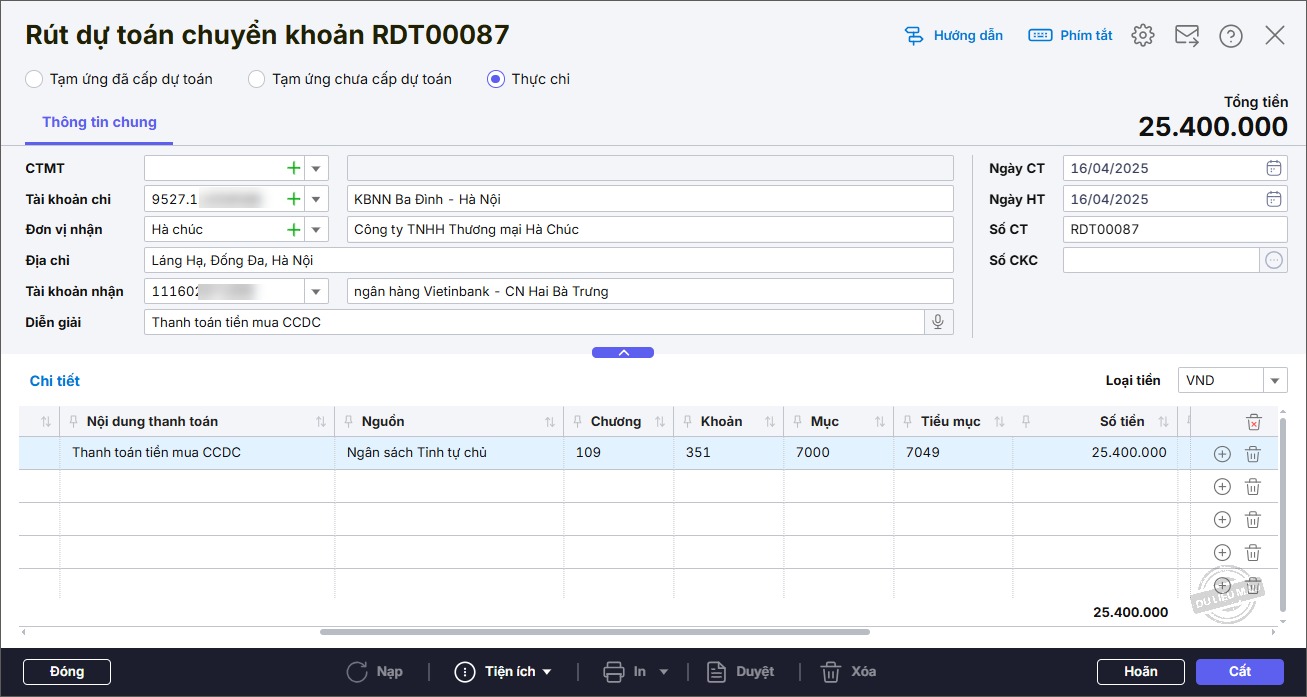Open the settings gear icon
Screen dimensions: 1307x697
pyautogui.click(x=1142, y=36)
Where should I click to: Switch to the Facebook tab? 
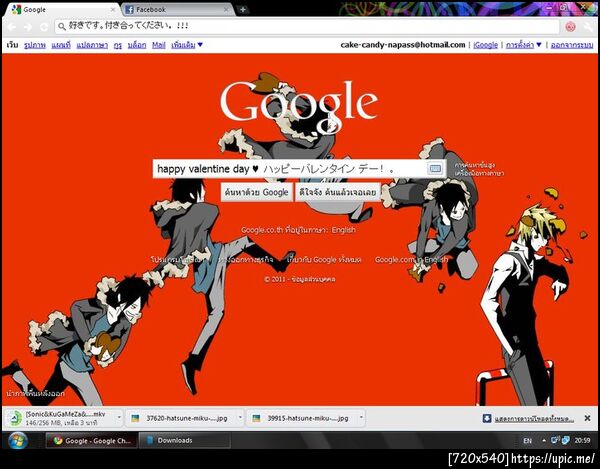pos(178,10)
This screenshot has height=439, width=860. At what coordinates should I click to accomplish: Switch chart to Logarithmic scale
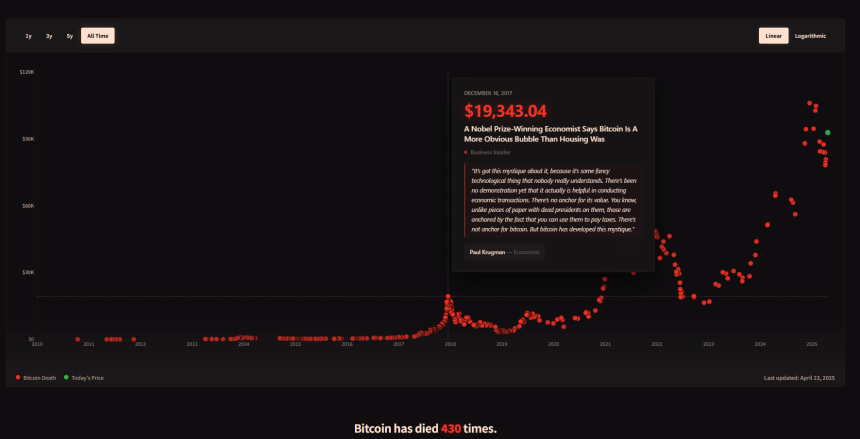(x=810, y=36)
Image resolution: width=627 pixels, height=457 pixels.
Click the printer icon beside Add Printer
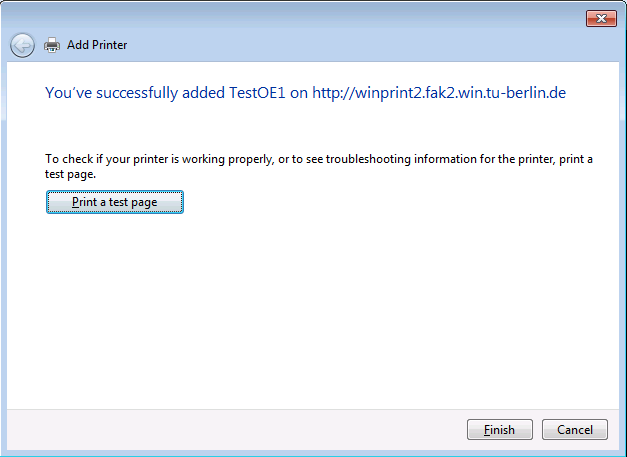coord(52,45)
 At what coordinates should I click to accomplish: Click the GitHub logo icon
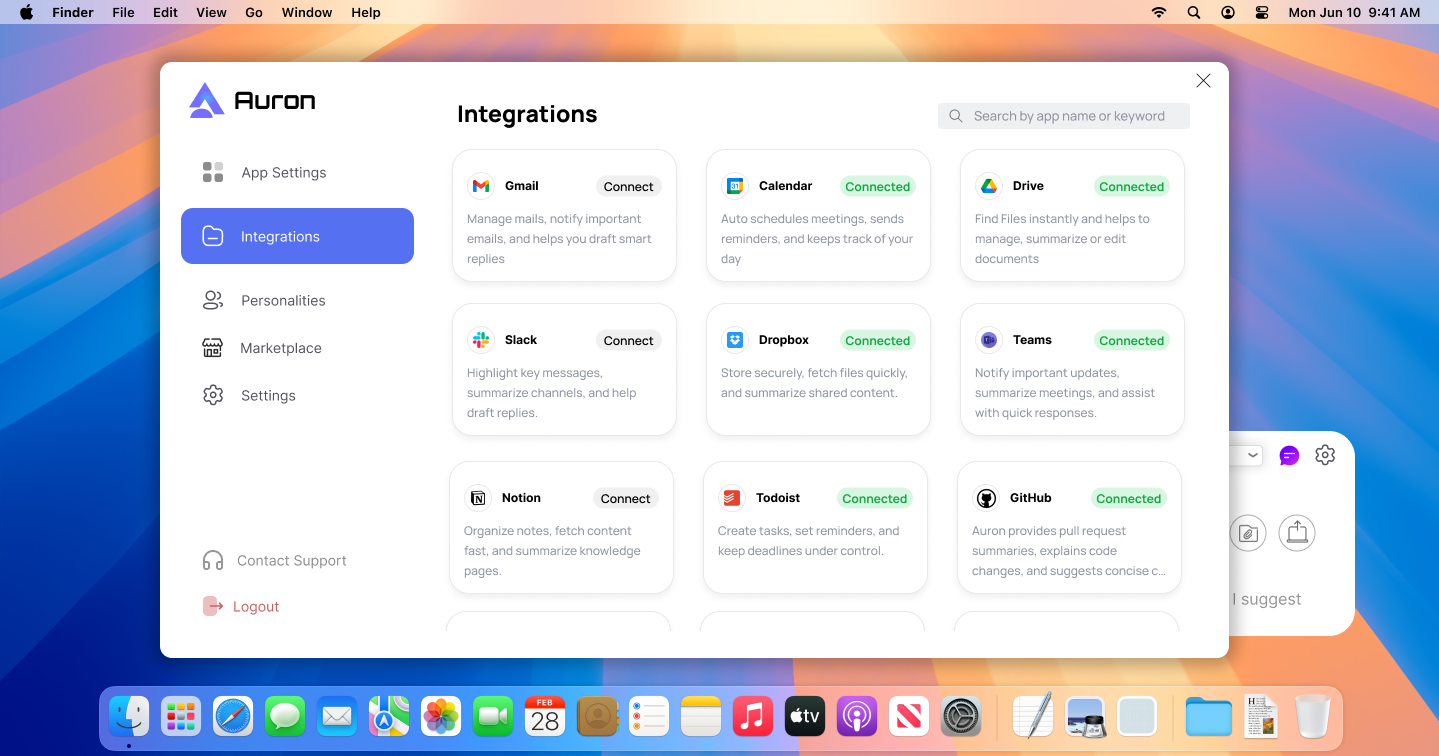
========================================================================
▶ [DESCRIPTION OF THE TASK] Each line from the line containing "Click the printer icon beside Add Printer" through the last line above must be written out exactly, and every picture must be omitted.

▶ [THE ANSWER]
Click the printer icon beside Add Printer
coord(52,45)
 At what coordinates should I click to accomplish: Click the GitHub logo icon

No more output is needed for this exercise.